I don’t know whether anyone in the APC government actually sat down to hatch such a plan against Tinubu. But if Nigerians continue to suffer the sort of hardships millions currently encounter from fuel scarcity and the mess around old and new naira notes, as well the CBN’s cash withdrawal limits, then it is possible that just enough Nigerians might be angry enough to vote against the APC in the coming election. But the more crucial point is that if the sufferings continue, then the same outcome is possible even without any deliberate plan by anyone within the APC government or party.  

This is what gives credence to Tinubu’s claim, regardless of whether it is factually true or not. Nigerians are really tired of this government and its botched policies, and voter anger against the government might be transferred to the party’s candidate at the polls.

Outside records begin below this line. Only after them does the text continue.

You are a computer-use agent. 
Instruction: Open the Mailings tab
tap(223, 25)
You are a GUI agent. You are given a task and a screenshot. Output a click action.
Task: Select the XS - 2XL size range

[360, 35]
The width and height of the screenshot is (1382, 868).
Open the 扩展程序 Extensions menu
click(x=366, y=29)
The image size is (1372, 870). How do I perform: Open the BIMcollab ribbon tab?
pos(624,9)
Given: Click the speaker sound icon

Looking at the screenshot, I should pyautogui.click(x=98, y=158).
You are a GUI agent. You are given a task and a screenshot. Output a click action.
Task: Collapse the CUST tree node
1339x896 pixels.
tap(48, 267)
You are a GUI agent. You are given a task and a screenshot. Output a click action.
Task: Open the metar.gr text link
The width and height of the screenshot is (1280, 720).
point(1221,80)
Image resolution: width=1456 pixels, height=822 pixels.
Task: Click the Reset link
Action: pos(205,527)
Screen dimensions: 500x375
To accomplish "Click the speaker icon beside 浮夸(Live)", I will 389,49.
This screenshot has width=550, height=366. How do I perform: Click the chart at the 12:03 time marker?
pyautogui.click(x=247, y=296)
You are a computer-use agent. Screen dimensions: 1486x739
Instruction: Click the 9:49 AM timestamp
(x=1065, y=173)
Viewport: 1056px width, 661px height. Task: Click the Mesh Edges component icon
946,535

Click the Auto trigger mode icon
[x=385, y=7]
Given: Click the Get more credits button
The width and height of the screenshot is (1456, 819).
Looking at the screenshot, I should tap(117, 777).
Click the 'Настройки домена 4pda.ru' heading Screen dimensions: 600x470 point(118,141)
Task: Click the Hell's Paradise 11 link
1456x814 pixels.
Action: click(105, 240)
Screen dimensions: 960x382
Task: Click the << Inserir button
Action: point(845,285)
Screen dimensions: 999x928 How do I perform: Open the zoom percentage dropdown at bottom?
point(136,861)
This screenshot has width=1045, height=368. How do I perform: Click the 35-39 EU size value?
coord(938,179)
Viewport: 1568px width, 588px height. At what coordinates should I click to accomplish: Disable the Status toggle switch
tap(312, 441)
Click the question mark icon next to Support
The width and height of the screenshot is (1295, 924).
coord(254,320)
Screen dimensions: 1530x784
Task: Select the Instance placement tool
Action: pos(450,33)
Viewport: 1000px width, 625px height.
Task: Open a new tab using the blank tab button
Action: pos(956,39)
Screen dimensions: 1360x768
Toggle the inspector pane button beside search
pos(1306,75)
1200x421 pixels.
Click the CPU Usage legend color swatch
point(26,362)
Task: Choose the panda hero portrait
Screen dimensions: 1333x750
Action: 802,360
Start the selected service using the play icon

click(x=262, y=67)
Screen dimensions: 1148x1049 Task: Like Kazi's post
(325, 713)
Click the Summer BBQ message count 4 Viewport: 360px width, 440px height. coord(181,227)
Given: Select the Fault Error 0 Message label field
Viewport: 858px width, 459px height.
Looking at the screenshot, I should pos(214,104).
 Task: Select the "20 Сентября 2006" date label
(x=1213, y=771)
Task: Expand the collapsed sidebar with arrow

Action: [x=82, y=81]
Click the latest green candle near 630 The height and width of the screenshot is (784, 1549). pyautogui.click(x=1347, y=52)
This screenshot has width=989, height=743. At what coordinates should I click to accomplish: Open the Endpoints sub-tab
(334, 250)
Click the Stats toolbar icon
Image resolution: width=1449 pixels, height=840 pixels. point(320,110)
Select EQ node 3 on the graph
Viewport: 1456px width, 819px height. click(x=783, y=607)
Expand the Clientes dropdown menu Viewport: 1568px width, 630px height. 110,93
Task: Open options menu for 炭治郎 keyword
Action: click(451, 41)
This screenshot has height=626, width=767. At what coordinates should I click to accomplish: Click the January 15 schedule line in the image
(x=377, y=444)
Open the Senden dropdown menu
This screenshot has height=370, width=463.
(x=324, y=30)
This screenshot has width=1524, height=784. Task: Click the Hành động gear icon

This is what, I suppose, the Tinubu camp wishes to avoid by all means, and hence, the candidate’s latest Abeokuta bombshell. So, who might the saboteurs scheming against their own party’s presidential candidate be? And where are they located within the APC or the government? Again, we can’t know for sure, but a careful observer would easily see that many around Buhari are lukewarm towards the APC candidate. All you need is to look closely at the pattern of the Buhari presidency.  

Broadly, there are three kinds of people who have worked in the Buhari presidency since 2015, all of them defined by their relative proximity to the president himself. The outermost category of people to the president are the technocrats at the top of federal agencies and departments, big or small. Many of these people don’t really have any direct proximity to the president, even if they have links to the party or to other people close to Buhari. They wield some power in their own little domains, but that is about it. Many of these have never had more than a passing encounter with the president, and as such, know their place in the government.  

The second category are closer to the president in that they were with the party prior to and up to the moment of victory in 2015. These are the ministers and heads of major government agencies in the Buhari presidency. They are closer in proximity to the president and wield a bit more power than the first group, and occasionally, have an audience with the president, but mainly in relation to their jobs. What they lack the most is what the third and most important group has: real influence on the president and his government.   

The innermost group of people around Buhari are the few who have been with him all his life and those who work with him during the CPC (Congress for Progressive Change) years or earlier. These are the people with real power in the Buhari presidency, and quite frankly, they are scarcely more than a dozen people, if that many. Some are ministers or heads of the most powerful agencies or departments in government. By their roles, some work directly with the president every day. One or two are governors or are placed in the party machinery, and some are advisers with no known official portfolio of any kind.  

What these people have in common are three. First, they have access to the president way above all others in the first and second categories. Second, by their rather privileged proximity to the president, they get to speak to the president on issues and as such are able to influence the direction of both politics and policy. Finally, these people know themselves and others also know them as the men and women with the real power in this presidency, a factor that actually reinforces their power. 

The real challenge, for Tinubu, is that most of the people around him within the APC do not belong to any of these three categories of people around the outgoing Buhari presidency. This means that there will be a cleavage, not continuity, between a Tinubu and the Buhari presidencies, even if they are formed of the same party. The closer you are to Buhari, the farthest you are likely to be in a Tinubu presidency if he wins, with a few individual exceptions, of course. Therefore, for most, not all, of the closest people around Buhari today and in the past eight years, a Tinubu presidency will be much the same as a presidency formed by any other political party. But I should leave the rest to the reader’s own imagination.